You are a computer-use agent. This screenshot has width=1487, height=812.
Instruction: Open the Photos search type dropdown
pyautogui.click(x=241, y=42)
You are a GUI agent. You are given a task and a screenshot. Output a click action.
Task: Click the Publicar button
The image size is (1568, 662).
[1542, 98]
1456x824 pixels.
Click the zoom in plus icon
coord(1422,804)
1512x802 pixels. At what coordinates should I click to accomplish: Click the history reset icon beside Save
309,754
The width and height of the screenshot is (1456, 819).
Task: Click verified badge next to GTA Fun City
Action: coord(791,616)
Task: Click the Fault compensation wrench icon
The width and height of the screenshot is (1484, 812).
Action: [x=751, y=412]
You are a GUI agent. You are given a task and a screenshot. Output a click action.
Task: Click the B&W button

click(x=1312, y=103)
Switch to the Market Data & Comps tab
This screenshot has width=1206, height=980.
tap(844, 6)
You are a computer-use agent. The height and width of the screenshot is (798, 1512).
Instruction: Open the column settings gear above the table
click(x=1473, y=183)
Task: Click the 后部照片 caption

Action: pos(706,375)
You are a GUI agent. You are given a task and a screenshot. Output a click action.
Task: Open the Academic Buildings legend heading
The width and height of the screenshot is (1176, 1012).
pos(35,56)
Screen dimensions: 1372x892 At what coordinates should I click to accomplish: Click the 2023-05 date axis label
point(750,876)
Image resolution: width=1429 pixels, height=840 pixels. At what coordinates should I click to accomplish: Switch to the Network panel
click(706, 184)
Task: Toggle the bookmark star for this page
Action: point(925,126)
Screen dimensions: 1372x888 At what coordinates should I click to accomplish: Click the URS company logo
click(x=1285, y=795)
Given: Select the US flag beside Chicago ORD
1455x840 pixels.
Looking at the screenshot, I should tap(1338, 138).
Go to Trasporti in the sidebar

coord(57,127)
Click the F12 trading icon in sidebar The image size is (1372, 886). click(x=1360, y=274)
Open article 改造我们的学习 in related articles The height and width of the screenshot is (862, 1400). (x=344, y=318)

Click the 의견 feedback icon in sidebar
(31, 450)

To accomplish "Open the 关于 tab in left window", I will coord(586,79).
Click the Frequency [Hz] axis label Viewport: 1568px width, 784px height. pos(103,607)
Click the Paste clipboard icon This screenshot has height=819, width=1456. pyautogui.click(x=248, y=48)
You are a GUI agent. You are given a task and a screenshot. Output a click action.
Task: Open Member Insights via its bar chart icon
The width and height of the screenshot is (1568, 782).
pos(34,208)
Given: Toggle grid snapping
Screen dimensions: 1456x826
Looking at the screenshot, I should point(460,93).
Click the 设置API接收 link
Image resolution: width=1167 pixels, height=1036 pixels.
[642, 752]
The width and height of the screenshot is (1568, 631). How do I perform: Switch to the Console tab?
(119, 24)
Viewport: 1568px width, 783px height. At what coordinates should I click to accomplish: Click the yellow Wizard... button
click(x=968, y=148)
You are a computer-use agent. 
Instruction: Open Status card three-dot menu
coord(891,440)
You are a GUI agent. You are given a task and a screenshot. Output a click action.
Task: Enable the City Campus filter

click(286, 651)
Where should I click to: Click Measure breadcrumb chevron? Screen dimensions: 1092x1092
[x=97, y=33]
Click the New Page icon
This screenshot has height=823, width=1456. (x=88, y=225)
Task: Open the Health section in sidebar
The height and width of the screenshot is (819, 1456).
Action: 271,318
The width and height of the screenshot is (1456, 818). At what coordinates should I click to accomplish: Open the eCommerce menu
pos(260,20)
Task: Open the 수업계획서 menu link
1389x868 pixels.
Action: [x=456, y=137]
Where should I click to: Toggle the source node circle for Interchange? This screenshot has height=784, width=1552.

-- Task to complete --
All that is wanted is the stretch of lines above from the one containing "Open article 改造我们的学习" through the one containing "Given: Toggle grid snapping", duplicated exactly.

-- Response area --
Open article 改造我们的学习 in related articles The height and width of the screenshot is (862, 1400). (x=344, y=318)

Click the 의견 feedback icon in sidebar
(31, 450)

To accomplish "Open the 关于 tab in left window", I will coord(586,79).
Click the Frequency [Hz] axis label Viewport: 1568px width, 784px height. pos(103,607)
Click the Paste clipboard icon This screenshot has height=819, width=1456. pyautogui.click(x=248, y=48)
You are a GUI agent. You are given a task and a screenshot. Output a click action.
Task: Open Member Insights via its bar chart icon
The width and height of the screenshot is (1568, 782).
pos(34,208)
Given: Toggle grid snapping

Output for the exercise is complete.